В своей неопределенности он и похож на всех прочих, и отличается от них тем, что в нем негативная идентичность доведена до предела. Недаром он сам о себе говорит: «Я мертвый человек. Мне всюду одинаково плохо и одинаково хорошо. Мне так много дано и нет ничего».
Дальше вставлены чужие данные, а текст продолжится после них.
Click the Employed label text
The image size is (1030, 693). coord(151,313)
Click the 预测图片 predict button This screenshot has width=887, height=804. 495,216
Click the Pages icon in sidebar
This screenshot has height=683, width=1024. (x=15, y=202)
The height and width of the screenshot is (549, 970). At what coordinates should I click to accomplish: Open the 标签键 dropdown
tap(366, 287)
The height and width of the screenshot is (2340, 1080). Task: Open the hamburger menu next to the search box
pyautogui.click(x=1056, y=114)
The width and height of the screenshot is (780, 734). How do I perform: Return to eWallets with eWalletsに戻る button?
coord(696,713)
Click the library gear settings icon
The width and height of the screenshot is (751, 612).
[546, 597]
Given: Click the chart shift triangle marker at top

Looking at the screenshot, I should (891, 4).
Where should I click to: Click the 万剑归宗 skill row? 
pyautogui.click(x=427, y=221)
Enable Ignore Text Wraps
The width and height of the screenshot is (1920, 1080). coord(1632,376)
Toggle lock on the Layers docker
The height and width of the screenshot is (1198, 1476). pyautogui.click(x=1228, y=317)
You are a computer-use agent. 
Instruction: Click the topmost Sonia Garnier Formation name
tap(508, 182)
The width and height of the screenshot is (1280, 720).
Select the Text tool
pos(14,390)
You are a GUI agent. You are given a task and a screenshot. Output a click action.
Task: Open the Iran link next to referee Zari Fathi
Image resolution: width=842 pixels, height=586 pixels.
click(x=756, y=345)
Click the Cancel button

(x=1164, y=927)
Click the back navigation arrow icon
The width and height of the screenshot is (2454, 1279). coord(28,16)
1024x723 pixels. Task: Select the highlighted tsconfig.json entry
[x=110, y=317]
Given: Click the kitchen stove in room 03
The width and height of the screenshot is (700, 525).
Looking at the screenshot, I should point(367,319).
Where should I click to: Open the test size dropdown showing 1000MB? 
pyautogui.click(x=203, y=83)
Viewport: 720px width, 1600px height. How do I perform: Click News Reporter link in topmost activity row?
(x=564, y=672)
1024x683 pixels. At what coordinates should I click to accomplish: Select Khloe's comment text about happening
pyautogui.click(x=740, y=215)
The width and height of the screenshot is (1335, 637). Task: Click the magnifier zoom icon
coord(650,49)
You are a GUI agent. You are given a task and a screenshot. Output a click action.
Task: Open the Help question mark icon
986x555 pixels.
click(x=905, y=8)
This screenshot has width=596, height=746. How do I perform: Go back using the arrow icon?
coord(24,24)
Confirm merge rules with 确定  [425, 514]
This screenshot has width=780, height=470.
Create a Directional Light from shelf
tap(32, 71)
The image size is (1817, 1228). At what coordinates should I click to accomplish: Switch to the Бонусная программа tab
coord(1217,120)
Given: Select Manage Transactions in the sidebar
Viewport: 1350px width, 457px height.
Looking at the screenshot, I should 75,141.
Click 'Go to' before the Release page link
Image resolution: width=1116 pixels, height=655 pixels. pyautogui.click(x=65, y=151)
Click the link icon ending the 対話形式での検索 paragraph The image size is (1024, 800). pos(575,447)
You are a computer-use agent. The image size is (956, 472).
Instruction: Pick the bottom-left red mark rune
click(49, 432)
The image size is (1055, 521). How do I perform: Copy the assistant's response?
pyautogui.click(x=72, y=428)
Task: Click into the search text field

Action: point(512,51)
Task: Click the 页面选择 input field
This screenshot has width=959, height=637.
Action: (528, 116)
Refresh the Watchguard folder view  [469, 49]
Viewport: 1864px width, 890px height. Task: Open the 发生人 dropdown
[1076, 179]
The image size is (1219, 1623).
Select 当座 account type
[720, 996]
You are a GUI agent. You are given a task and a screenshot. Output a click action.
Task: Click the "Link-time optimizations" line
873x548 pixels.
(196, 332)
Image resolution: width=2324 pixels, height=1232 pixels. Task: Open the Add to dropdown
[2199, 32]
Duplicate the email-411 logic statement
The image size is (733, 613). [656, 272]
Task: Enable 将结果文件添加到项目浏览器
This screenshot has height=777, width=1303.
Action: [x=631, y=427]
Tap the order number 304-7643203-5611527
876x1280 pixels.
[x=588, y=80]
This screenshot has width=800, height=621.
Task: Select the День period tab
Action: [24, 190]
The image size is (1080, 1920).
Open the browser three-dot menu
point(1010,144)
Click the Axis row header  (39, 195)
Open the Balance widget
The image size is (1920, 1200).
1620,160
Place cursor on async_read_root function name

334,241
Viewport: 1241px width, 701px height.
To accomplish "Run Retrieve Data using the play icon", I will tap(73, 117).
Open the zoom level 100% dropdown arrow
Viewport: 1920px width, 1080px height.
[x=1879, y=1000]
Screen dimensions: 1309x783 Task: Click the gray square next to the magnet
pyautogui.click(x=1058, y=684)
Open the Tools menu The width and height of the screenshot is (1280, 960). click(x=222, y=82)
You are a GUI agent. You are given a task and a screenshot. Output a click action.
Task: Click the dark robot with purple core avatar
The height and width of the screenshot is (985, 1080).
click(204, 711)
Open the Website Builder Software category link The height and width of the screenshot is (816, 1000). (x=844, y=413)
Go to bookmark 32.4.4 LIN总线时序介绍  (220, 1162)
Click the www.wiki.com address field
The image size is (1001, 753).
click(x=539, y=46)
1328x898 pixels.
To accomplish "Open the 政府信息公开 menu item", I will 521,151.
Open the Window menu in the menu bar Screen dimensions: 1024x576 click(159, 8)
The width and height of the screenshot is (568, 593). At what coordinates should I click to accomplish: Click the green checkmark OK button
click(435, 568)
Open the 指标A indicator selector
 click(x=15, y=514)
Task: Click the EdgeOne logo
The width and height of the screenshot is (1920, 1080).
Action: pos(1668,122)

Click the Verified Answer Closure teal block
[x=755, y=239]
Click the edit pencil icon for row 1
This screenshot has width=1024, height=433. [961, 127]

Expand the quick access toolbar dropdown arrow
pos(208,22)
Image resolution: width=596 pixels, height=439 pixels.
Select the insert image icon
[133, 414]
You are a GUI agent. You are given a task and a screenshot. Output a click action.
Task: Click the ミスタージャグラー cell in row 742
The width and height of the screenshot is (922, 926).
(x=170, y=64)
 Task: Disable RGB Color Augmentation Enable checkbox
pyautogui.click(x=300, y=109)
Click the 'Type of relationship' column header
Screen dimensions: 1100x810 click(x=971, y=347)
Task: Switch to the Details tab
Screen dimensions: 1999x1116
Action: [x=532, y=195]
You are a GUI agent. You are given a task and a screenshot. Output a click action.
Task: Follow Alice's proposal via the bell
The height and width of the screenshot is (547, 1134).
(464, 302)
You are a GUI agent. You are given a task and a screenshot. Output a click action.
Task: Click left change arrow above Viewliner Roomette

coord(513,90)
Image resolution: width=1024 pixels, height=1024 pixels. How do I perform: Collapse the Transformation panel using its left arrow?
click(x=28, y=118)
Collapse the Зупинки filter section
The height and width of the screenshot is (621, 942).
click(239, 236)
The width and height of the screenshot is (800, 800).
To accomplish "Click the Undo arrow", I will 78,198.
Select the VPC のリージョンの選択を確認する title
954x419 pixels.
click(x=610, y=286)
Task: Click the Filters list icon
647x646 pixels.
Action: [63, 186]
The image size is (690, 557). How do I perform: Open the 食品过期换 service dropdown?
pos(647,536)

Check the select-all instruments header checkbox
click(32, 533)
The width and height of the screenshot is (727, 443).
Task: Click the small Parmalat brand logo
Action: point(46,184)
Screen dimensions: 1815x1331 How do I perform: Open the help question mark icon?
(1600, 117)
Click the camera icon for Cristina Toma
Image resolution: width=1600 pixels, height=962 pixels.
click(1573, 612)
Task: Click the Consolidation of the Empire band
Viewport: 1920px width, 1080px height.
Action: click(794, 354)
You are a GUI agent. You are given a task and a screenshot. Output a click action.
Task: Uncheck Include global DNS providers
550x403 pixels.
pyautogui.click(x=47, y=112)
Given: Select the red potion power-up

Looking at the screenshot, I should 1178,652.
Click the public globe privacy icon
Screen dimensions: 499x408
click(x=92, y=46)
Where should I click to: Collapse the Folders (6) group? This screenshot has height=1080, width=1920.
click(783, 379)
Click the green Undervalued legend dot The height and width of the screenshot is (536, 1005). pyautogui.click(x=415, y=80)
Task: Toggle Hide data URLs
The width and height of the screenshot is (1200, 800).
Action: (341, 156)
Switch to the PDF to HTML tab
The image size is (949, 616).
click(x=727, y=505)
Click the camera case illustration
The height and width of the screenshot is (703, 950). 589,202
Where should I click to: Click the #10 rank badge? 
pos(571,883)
Лев – на первый взгляд, классический медиатор, примиряющий противоположности. Он мирит Машу и Ольгу, как детей: соединяет их мизинцы и говорит: «Мирись, мирись, мирись и больше не дерись!..» (с. 731). Он напоминает им и о Майке, и о Марке. Как заметила Е. Дёготь, если Майк – русский, а Марк – еврей, то Лев – русский, прикидывающийся евреем, чтобы было сподручнее перевозить «черный нал» под видом средств для иудейских организаций на территории России. Он напоминает Майка не только музыкантским прошлым, но и уверенностью в том, что он (пользуясь выражением героя Достоевского) «право имеет»: Лев сам о себе знает, что он «не такой, как все»: «Не говори, не рассуждай как все! Мы с тобой не как все! Мы живем не как все! У нас свои законы!» (с. 724) – умоляет он Машу, объясняясь ей в любви. А на Марка он похож не только этнической принадлежностью (правда, в данном случае – вымышленной, напускной) и не только тем, что он отличный массажист (то есть в некотором смысле коллега Марка – психиатра, вынужденного лечить мигрени и подростковые комплексы, которые Марк уподобляет психогенным запорам), но и поразительной пассивностью в критических ситуациях. Правда, пассивное поведение Марка выглядит как подготовка к самоубийству, а равнодушие Льва оказывается самым верным доказательством его невиновности, лучшей защитой от казни – и приводит к гибели не Льва, а Майка.